# Domain of log function having fractional base.

Find the domain of the function $${\sqrt{\log_{0.4} (x-x^2)}}$$ Where $0.4$ is the base $0.5$ is the power on the whole bracket.

• @lulu Your expression is also hard to read. – callculus Apr 29 '16 at 9:23
• @callculus Indeed it was. Let me try again: $\sqrt {{\log_{.4} (x-x^2)}}$ – lulu Apr 29 '16 at 9:23

## 2 Answers

First, we want to make sure that the term inside the logarithm is always positive, as $\log{x}$ is defined only for $x > 0$.

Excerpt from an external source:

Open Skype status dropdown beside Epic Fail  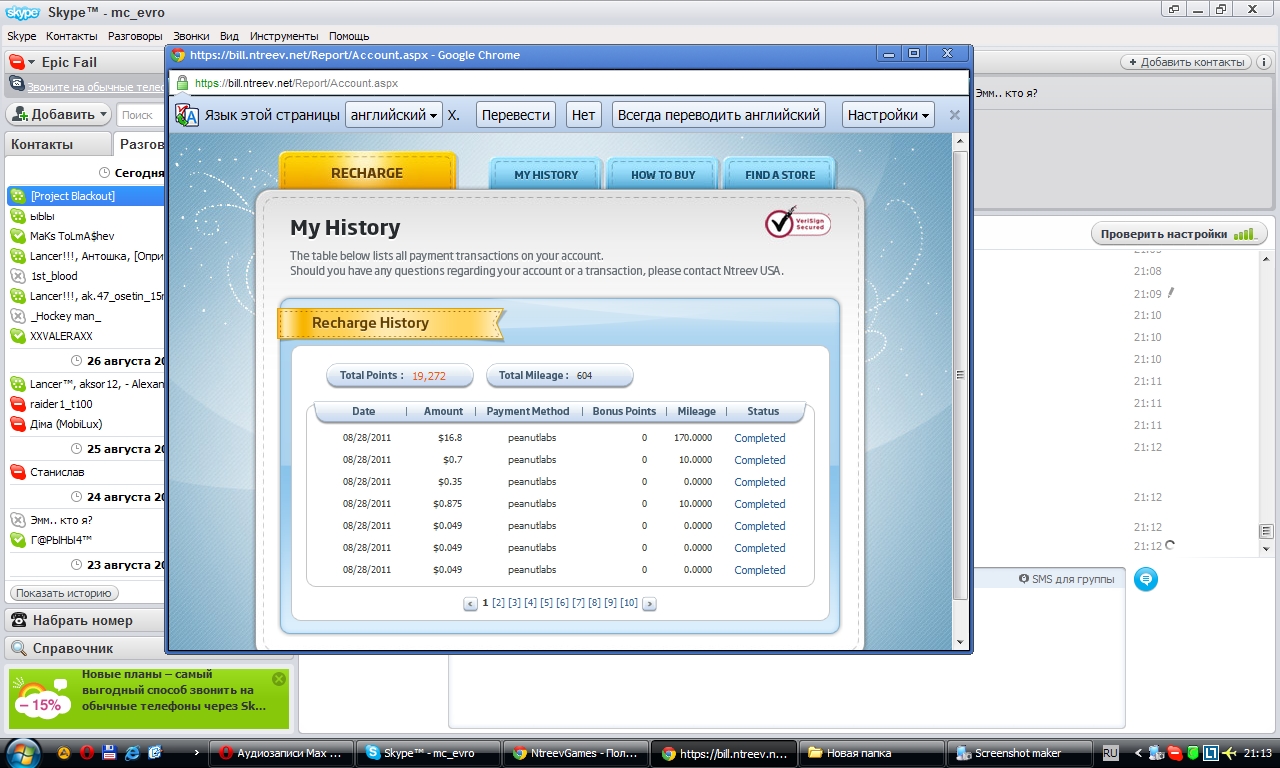point(22,62)
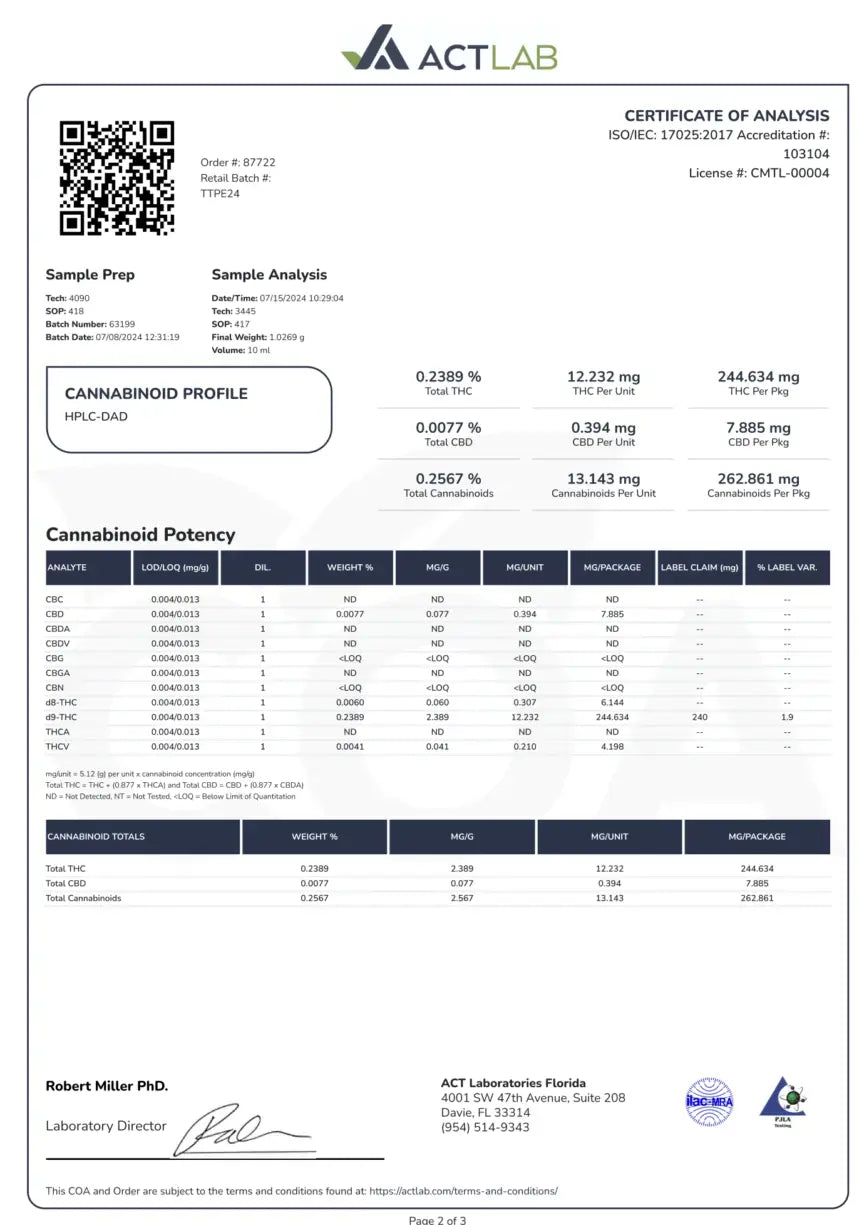The width and height of the screenshot is (864, 1225).
Task: Click the PJLA testing logo
Action: 783,1101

$$x-x^2 = x(1-x) > 0 \implies 0 < x < 1$$

Next, we need the term inside the square root to be positive or equal to 0, so we get:

\begin{align*} \log_{0.4}(x-x^2) &\geq 0\iff\\\frac{\ln(x-x^2)}{\ln{0.4}} &\geq 0\iff\\\ln(x-x^2) &\leq 0\iff \\x-x^2 &\leq 1 \iff \\x^2 - x + 1 &\geq 0 \iff \\ \left(x-\frac12\right)^2 + \frac34 &\geq 0\end{align*}

And this statement is always true. Hence, our domain is $$0<x<1$$

We have used:

$(x-a)(x-b) < 0,\, a < b,\,\implies a < x < b$ and $\log_{a}x = \frac{\ln{x}}{\ln{a}}$

You have here two conditions on the domain: $$x-x^2 >0 \tag{1}$$ because $\log_{0.4}(t)$ is defined only for $t>0$, and $$\log_{0.4}(x-x^2)\geq 0 \tag{2}$$ because $\sqrt{t}$ is defined only for $t\geq 0$.

From $(1)$ we want that $x>x^2$ and so $x\in (0,1)$ because $x^2 \geq 0$ and $x^2\geq x$ for $x\geq 1$.

For condition $(2)$, we know that for $s\in (0,1)$ we have $\log_{s}(x)\geq 0$ if and only if $x\leq 1$ so we want that $x-x^2\leq 1$ which is true whenever $x\leq x^2+1$. This is satisfied for every $x\in (0,1)$.

It follows that the domain is $(0,1)$.